By Thomson Reuters Mar 8, 2024 | 5:11 PM

By Daniel Wiessner and Ted Hesson

(Reuters) – A U.S. judge in Texas on Friday rejected a challenge by Republican-led states to a Biden administration program that allows hundreds of thousands of migrants from Cuba, Haiti, Nicaragua and Venezuela to apply for emergency entry into the United States.

U.S. District Court Judge Drew Tipton in Victoria, Texas, said the 21 states led by Texas lacked standing to pursue the 2023 lawsuit because they could not show that the program, which allows up to 30,000 people per month to enter the U.S., caused them any injury.

Some 234,000 Cubans, Haitians, Nicaraguans and Venezuelans had entered the U.S. through the program as of November 2023, according to U.S. Department of Homeland Security (DHS) statistics. To qualify, migrants must have a U.S. sponsor and enter the country by air.

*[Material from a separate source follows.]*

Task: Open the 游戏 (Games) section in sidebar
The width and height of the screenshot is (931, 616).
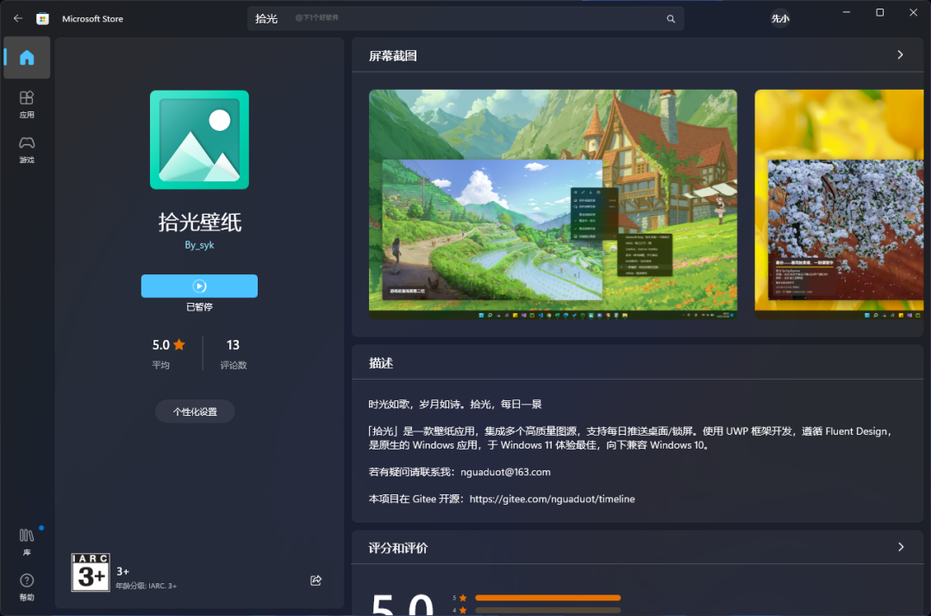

Tipton in his ruling noted that the number of people illegally entering the U.S. from the four countries since the program was implemented had dramatically decreased by as much as 44%. The judge did not address the merits of the lawsuit, which claims that DHS lacked the authority to adopt the program.

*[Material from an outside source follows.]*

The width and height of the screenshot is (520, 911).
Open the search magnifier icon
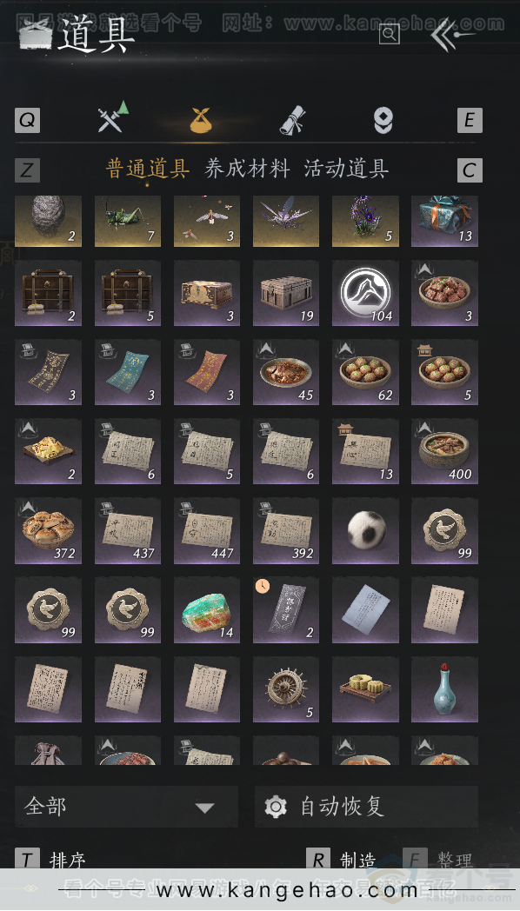(390, 34)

The U.S. Department of Justice and the office of Republican Texas Attorney General Ken Paxton did not immediately respond to requests for comment.

President Joe Biden, a Democrat seeking another term in the Nov. 5 presidential election, has sought to expand legal pathways to the U.S. to discourage would-be migrants from crossing the U.S.-Mexico border illegally.

Republicans, including Biden’s likely opponent, former President Donald Trump, have said the so-called “parole” programs go beyond the scope of what is allowable by law.

Record numbers of migrants have been caught crossing the U.S.-Mexico border illegally during Biden’s presidency. Republicans say Biden should have kept Trump’s more restrictive policies while Biden has argued that Republicans have refused to provide adequate border funding and pass legislation that would toughen enforcement.

The states argued in their lawsuit that the U.S. government’s authority to use parole is “exceptionally limited” and can only be applied on a case-by-case basis. They claimed they faced irreparable harm because arriving migrants increase the cost of public services, including policing and emergency medical care.

Tipton, a Trump appointee, said in his ruling that the program was having the opposite effect.

“The court has before it a case in which Plaintiffs claim that they have been injured by a program that has actually lowered their out-of-pocket costs,” he wrote.